Once again, someone needs to eat higher costs - producer or consumer. I did not even think the earnings report was that bad (in fact for a normal stock it would of been great), but a small reduction in gross margin set off a firestorm - but I suppose when your stock has moved to such an extent and trades at such a high multiple you need perfection. The stock dumped from $130 to $90s in 1 day... ouch. But frankly this is the fate of every high multiple stock sooner or later - once you achieve that premium valuation you need to nail home runs to justify it.
  • Lindsay Corp (LNN), a maker of irrigation equipment, infrastructure and road safety products, posted a lower-than-expected third-quarter profit as infrastructure and irrigation product margins were crippled by higher costs.
  • Third-quarter gross margin at the company, which is grappling with record high steel prices, was 25.8 percent compared with 26.2 percent a year earlier.
  • "It is a high multiple stock where expectations for margin expansion in earnings are obviously set very high and the company did not deliver on those expectations," said Joe Giamichael of Rodman & Renshaw Inc.
  • Shares of Lindsay, which makes irrigation systems, corrosion resistant pipelines, chemical injectors and soil moisture sensors, trade at more than 31 times forward earnings. (whodda thunk an irrigation maker would be trading at 30x+ forward estimates a few years ago?)
So why do we care, and what can we take from this?
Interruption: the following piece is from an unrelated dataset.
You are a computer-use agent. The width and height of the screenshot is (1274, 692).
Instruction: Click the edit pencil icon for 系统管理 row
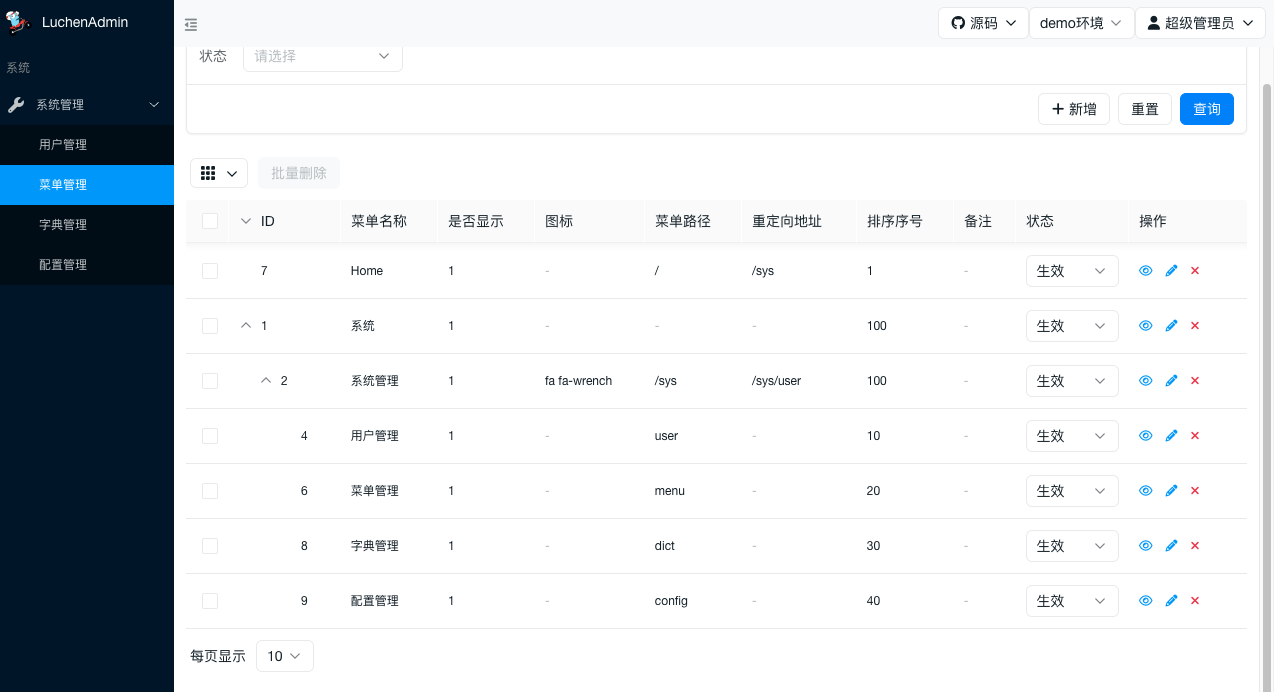(1171, 380)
First, as always I am usually early but as I wrote in April

I sold my agriculture equipment makers to focus on fertilizer back in January 2008. Just easier to play the same trend in a more focused manner with the fertilizer. Input costs are rising for the equipment makers with costs of their raw goods rising.

And so we are now starting to see that. I still don't think Wall Street gets it, or is even close to getting this trend. Hence we are going to see some ugly surprises in the next few quarters as companies who have exposure to any petrol based product (there are a lot of them) and steel report some disappointing numbers. And we know what happens to stock when they disappoint. So we need to be cautious, and respect a trend we see developing.
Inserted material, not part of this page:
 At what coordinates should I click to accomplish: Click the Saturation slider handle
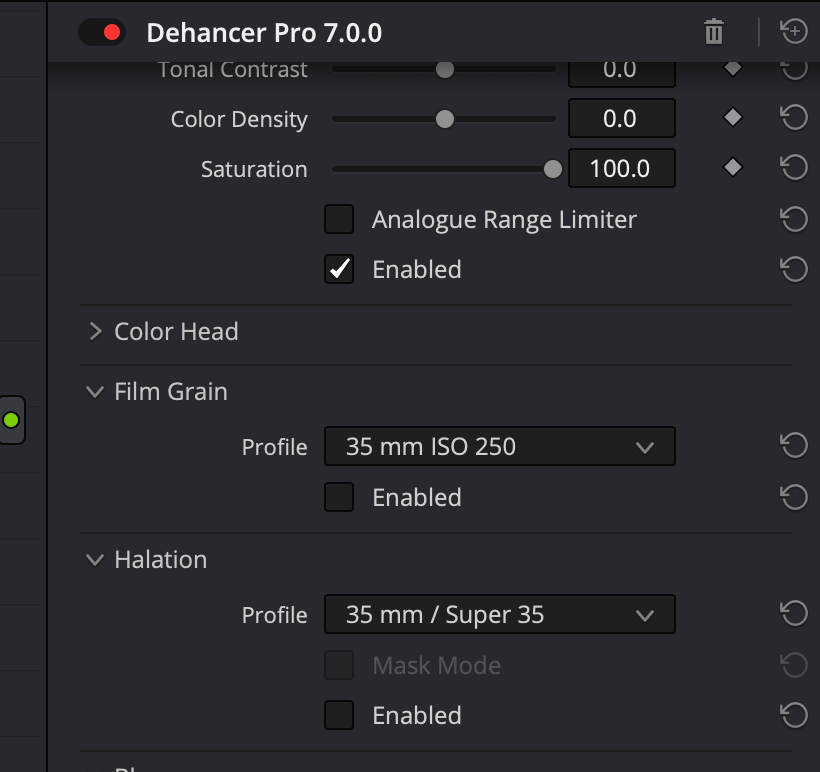(x=552, y=169)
Think it does not matter? A rising tide lifts all boats? Well it does - relatively speaking. BUT, we want to find the best boats (stocks) even if the tide is rising. Bespoke blog has an interesting look at an ETF for agriculture that we highlighted as a no nonsense easy way to play agriculture if you were so inclined [Sep 7: This MOO for You? An ETF to Play the Global Agriculture Boom] I much prefer (in most cases) to pick specific stocks rather than go to an ETF, but if you don't have an aspiring mutual fund manager running your money - than an ETF is a good choice. But instead we focused mostly on fertilizer, and dropped even the equipment exposure early this year. Good choice? Looks like it, per Bespoke. Below are MOO's holdings, and in the far right are the year to date returns. Note MOO itself is doing great in a very tough market - up 14% YTD.

(click to enlarge)

Takeaway? The fertilizer producers we own have been the top performers - Mosaic (MOS) #1 @ +67%, Potash (POT) #2 @ +64% and tied for third is CF Industries (CF) @ +52%. How are the equipment guys doing? Deere (DE) -15%, Agco (AG) -14%, CNH Global (CNH) -36%; not so good after a very nice 2007 for these names.

Conclusion: It's important to get the sector right (the rising tide) i.e. agriculture, but to get maximum effect you want to the speedboats and not the pontoons. Case in point, my decisions in solar have been ALL pontoons, no speedboats - even though I have the sector correct. If I had even 1 speedboat from solar and enjoyed one of these crazy 60% gain in 3 weeks type of moves, our performance would be that much more sterling. Ah, the pursuit of perfection....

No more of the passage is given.